The report gets into details about competition and the concept of fair markets with most criticism leveled against Walmart as a serial abuser of buyer power. Other retailers mentioned included Amazon, Dollar General, Target and Costco, retailers whose employees are not unionized. Not mentioned in the report are major retailers such as Kroger, Albertsons and Ahold Delhaize whose employees are represented by unions.

“Big box stores have been rigging the rules in their favor, forcing independent grocers to pay higher prices for fewer product offerings,” according to the NGA report. “That leaves consumers with worse choices of food and supplies. Like it did for most injustices, the pandemic made this one worse: it further imbalanced the un-level playing field between big and small businesses, especially hurting urban and rural communities that rely on independent grocers.”
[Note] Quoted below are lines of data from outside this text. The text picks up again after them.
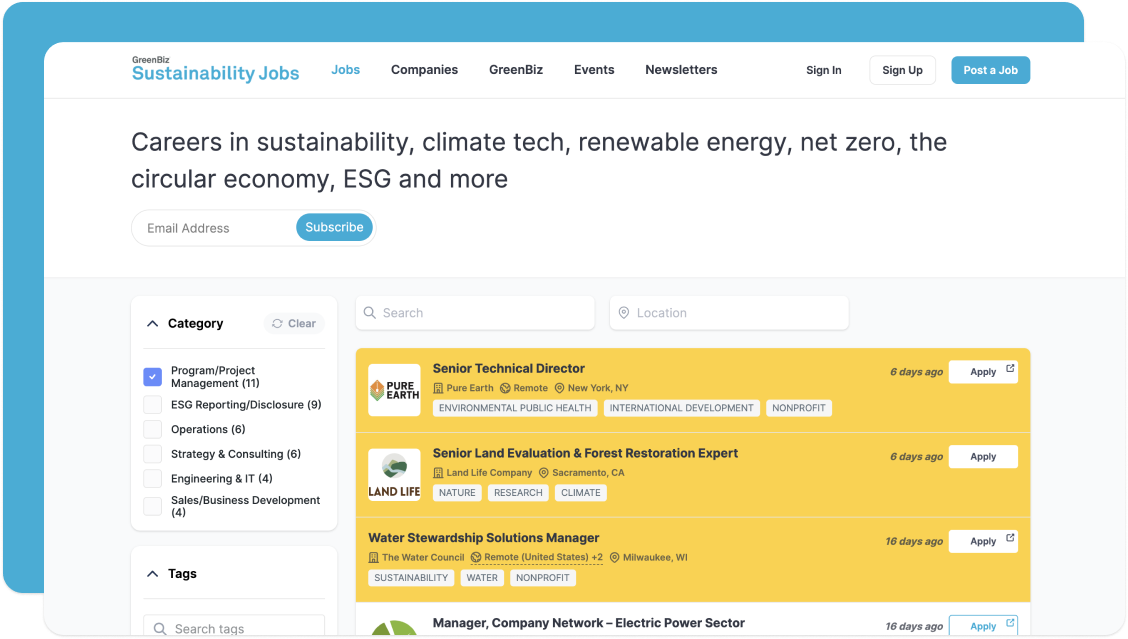Open the Companies navigation item
The width and height of the screenshot is (1128, 639).
pyautogui.click(x=424, y=70)
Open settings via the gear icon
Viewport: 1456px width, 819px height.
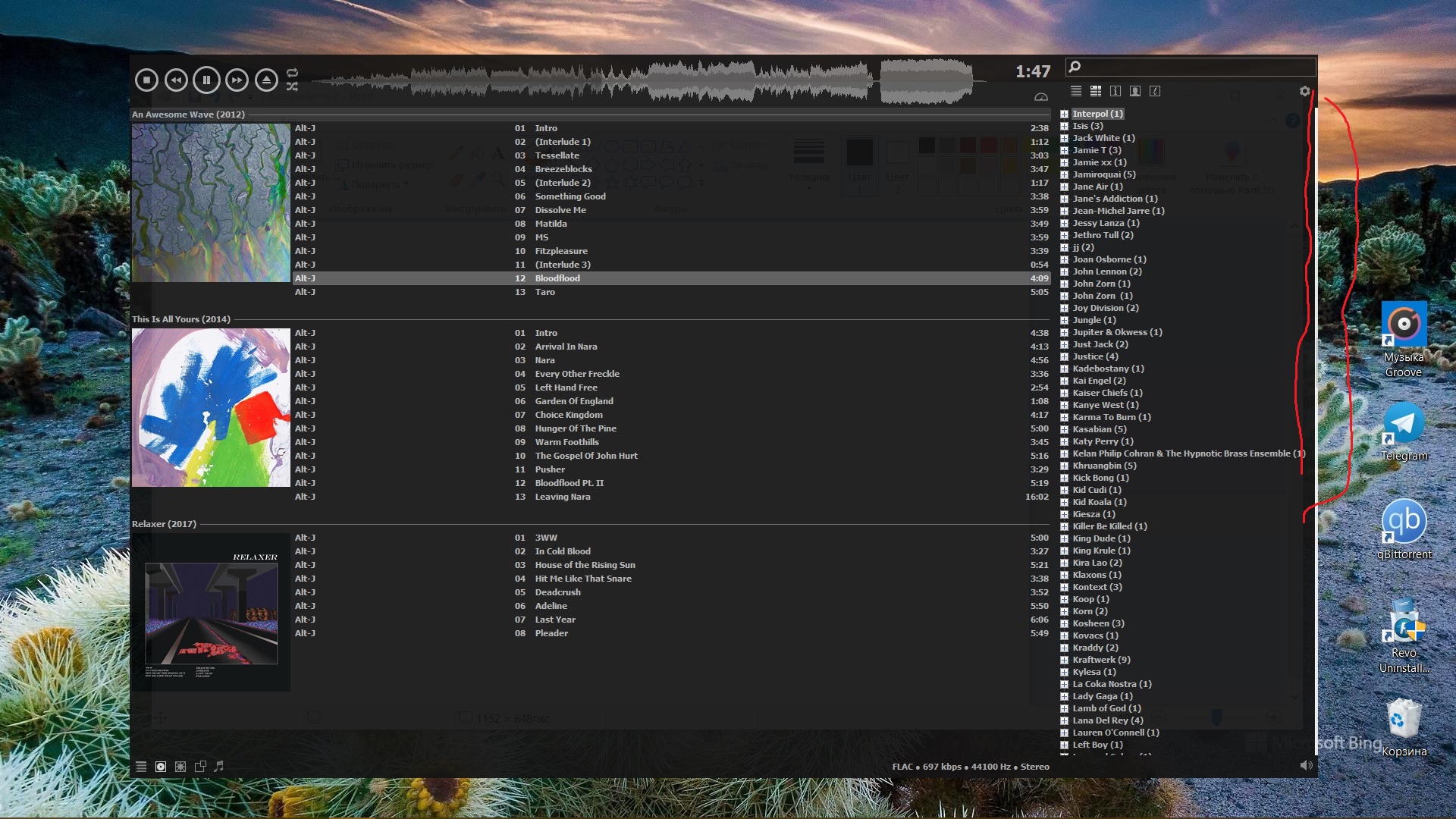point(1304,91)
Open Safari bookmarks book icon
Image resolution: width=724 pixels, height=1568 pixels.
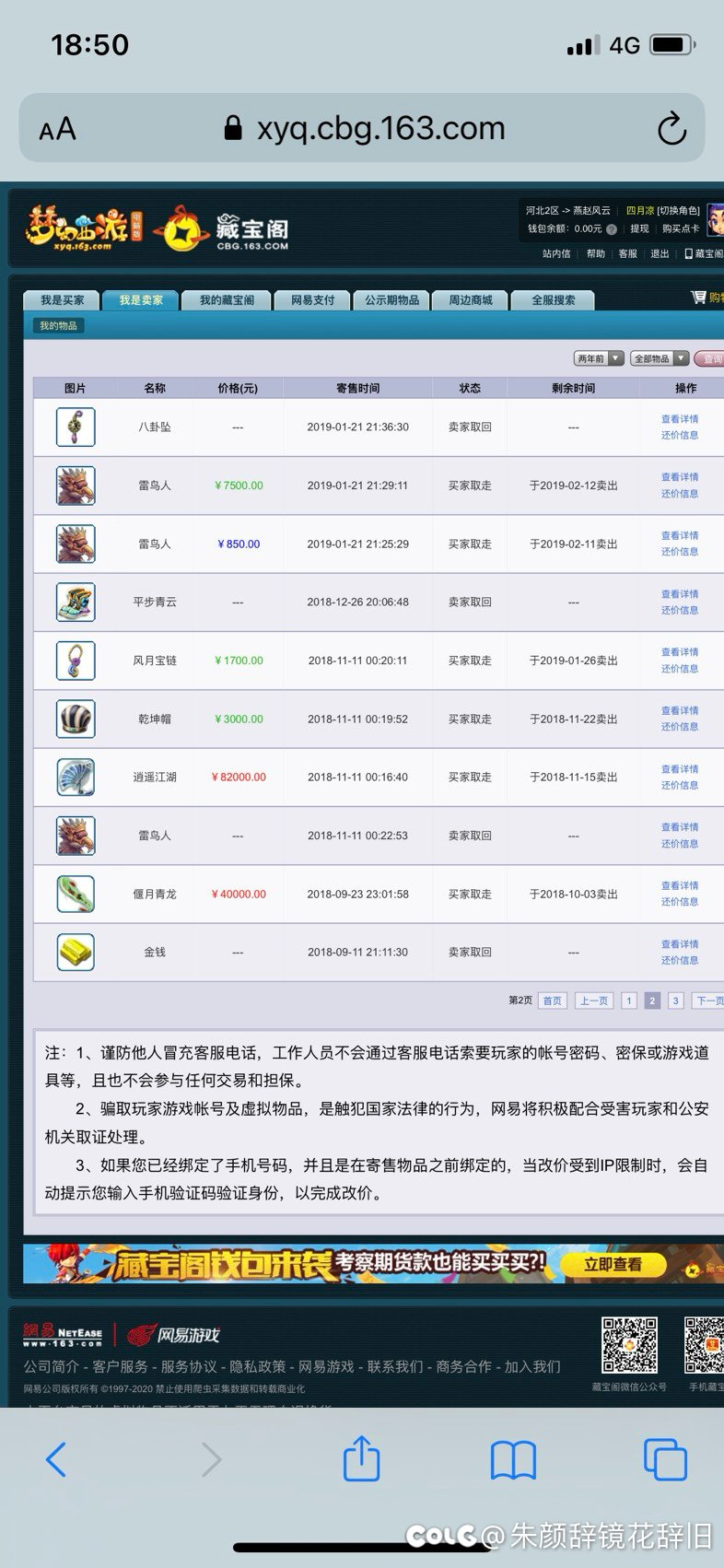[513, 1459]
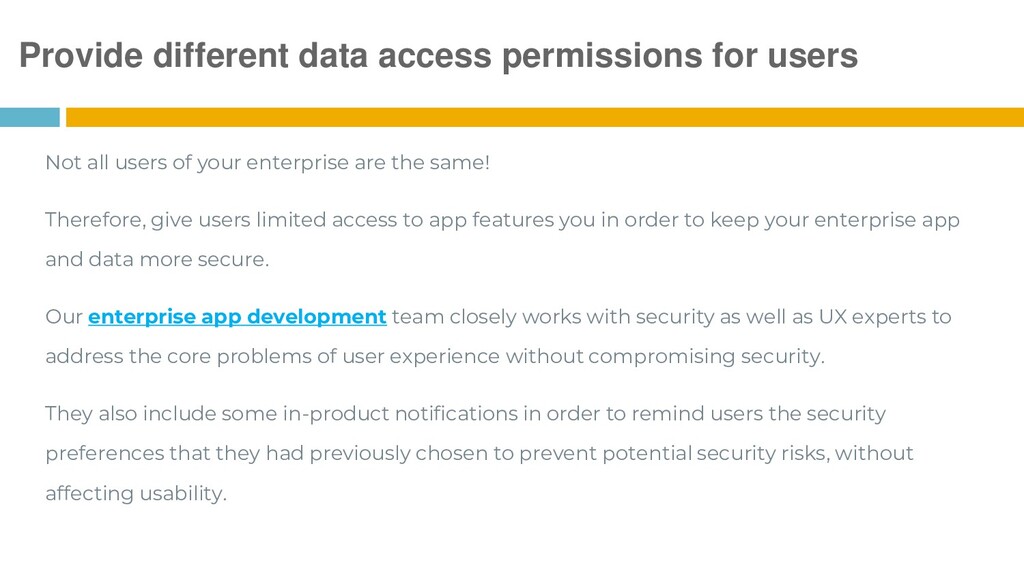Click the line starting with 'preferences that they had previously'
Image resolution: width=1024 pixels, height=576 pixels.
[479, 454]
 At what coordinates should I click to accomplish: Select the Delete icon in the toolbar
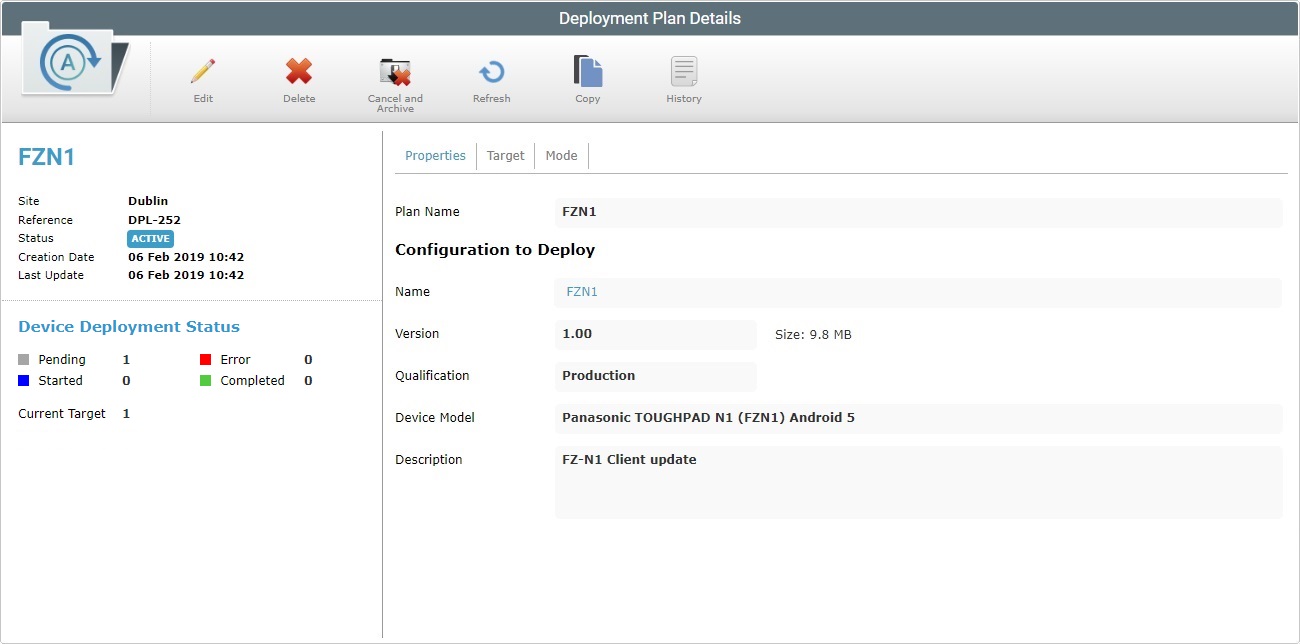299,72
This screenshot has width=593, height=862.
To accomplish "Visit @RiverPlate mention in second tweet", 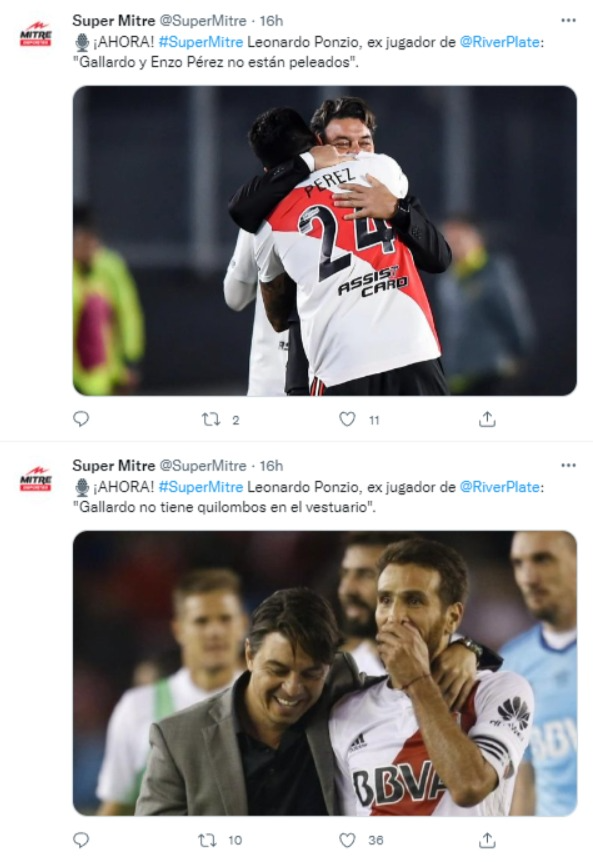I will [x=499, y=487].
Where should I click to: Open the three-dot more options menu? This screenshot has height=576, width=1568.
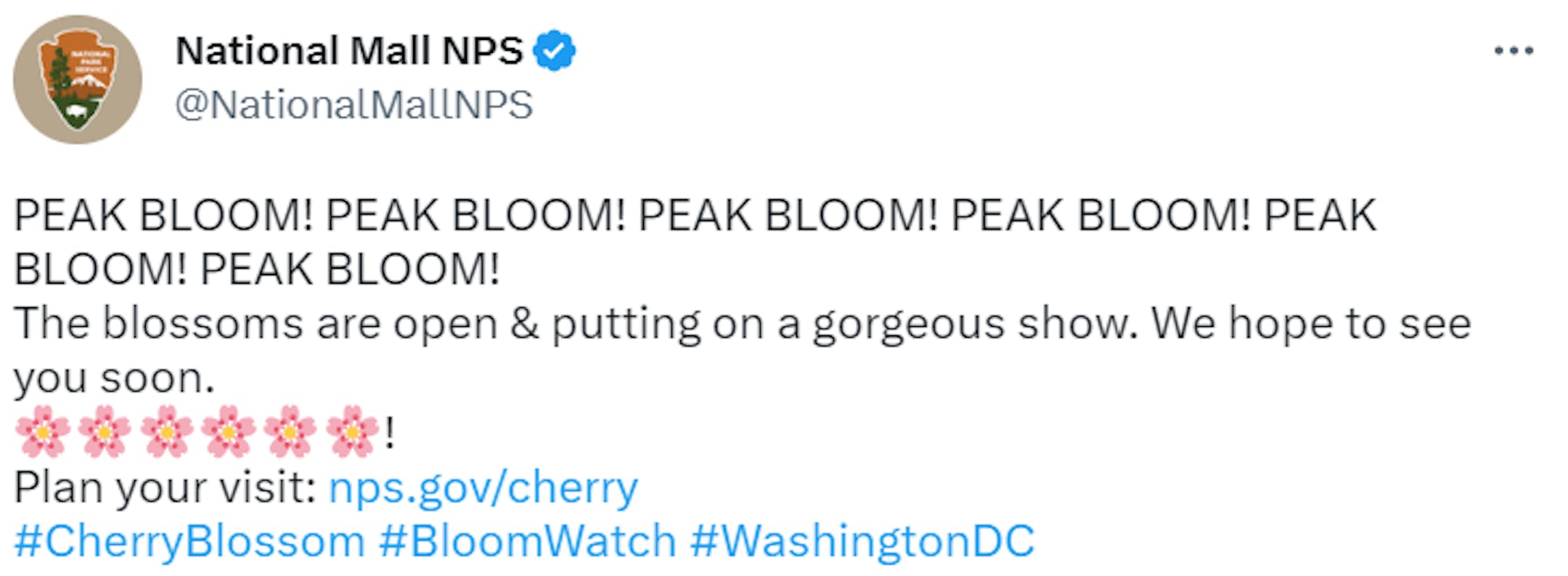(x=1514, y=51)
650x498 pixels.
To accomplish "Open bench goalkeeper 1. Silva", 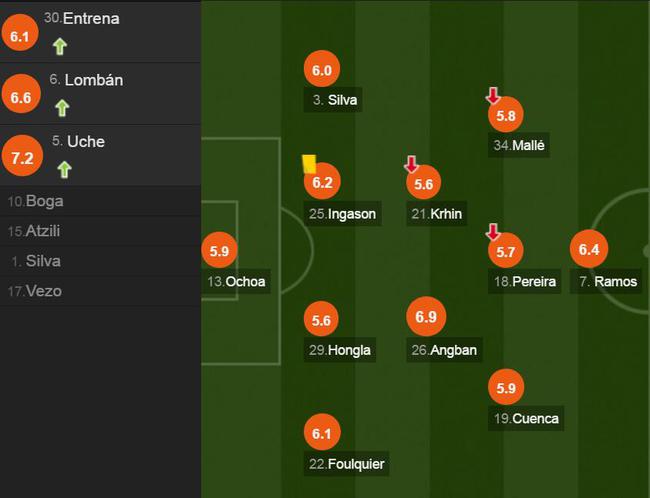I will 36,261.
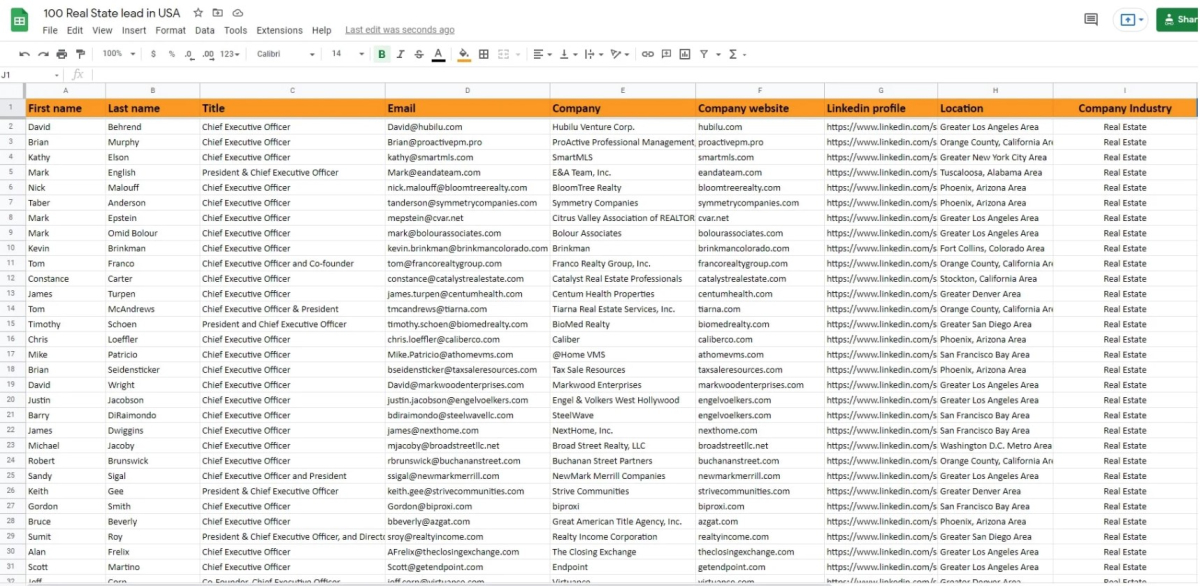Click the green Share button
Screen dimensions: 1200x586
point(1178,19)

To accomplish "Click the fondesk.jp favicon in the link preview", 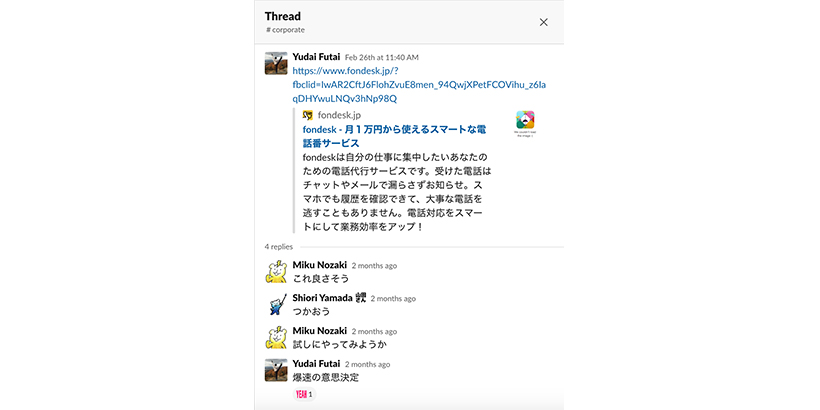I will (308, 115).
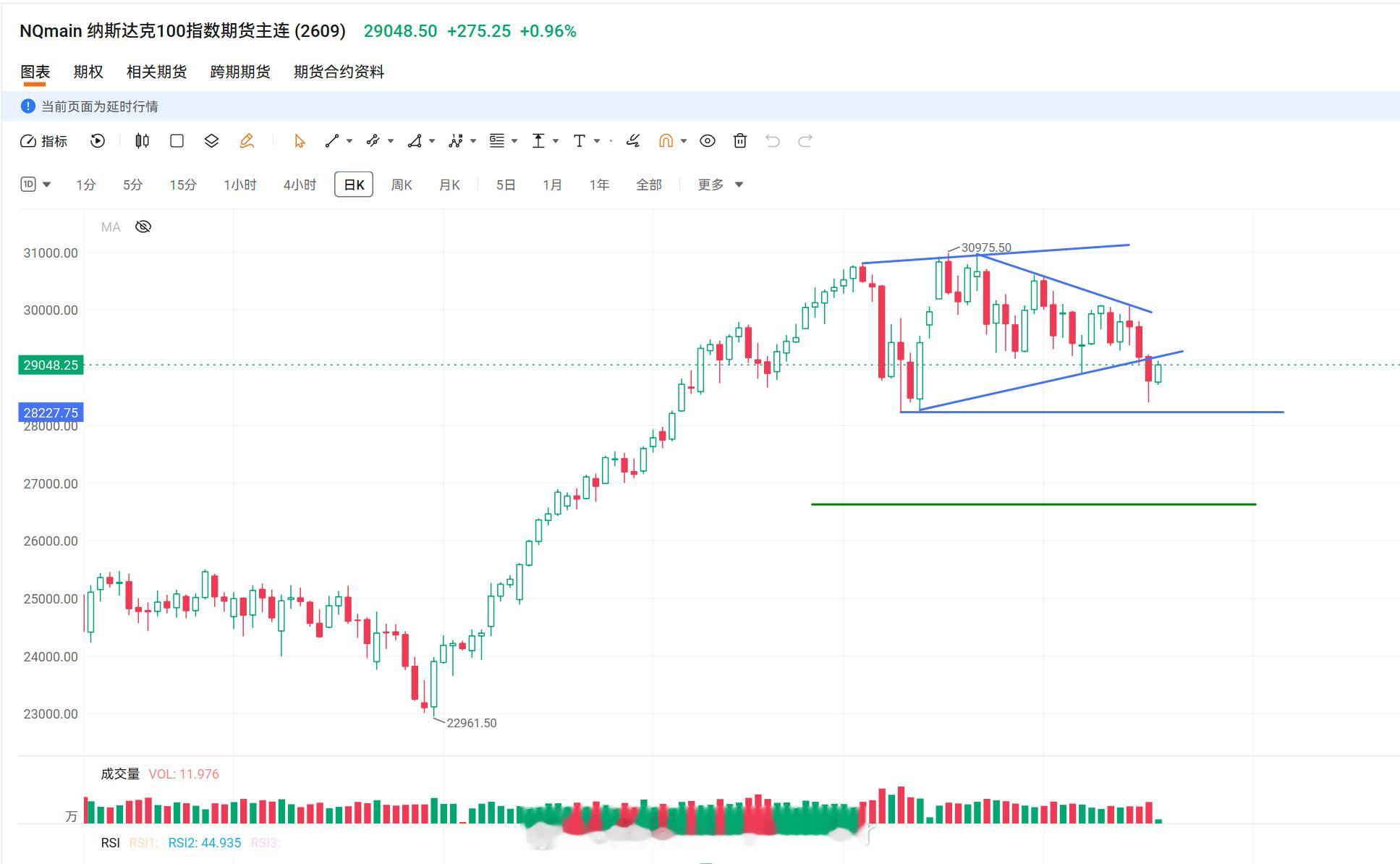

The remedy, according to NGA, is for regulators to enforce laws that are already on the books that were enacted to prevent exactly the type of behavior it maintains is now pervasive among the largest food retailers.

“Economic discrimination hurts customers and communities — and it’s already illegal. The antitrust laws written to prevent this conduct can no longer be ignored and must be enforced to protect local stores, consumers’ choices, and Americans’ health,” according to NGA.

The solution, according to NGA, requires the following actions:

  • Conduct congressional investigations and hearings “to shine a bright light on the anticompetitive practices in the food marketing/grocer sector with a particular focus on the discriminatory impacts on rural and urban consumers, producers and businesses.
  • Hold antitrust enforcers accountable if they continue their lax enforcement to check retailer buyer power and its effects.
  • Restore the original purposes and vigor of the antitrust laws when directed at striking economic discrimination in all sectors of the economy.

This last point is notable because NGA contends lax enforcement of antitrust laws has led courts to bar private actions to enforce antitrust prohibitions found in The Sherman Act, The Clayton Act and the Robinson-Patman Act.

NGA’s demands could find a receptive ear in Washington, D.C., now that a Democratic administration is in power and lawmakers appear eager to take action on matters related to equity and social justice. For example, among NGA’s demands is that the FTC, DOJ and state attorneys general investigate the arrangements between grocery power buyers and suppliers to determine whether dominant retailer bargaining leverage is imposing discriminatory prices, terms and supply on independent grocers.

“FTC should immediately use its authority under 6(b) of the Federal Trade Commission Act to study competition and concentration in the grocery supply chain, including private label, and the impacts on independent grocers and producers, such as farmers and ranchers,” according to NGA.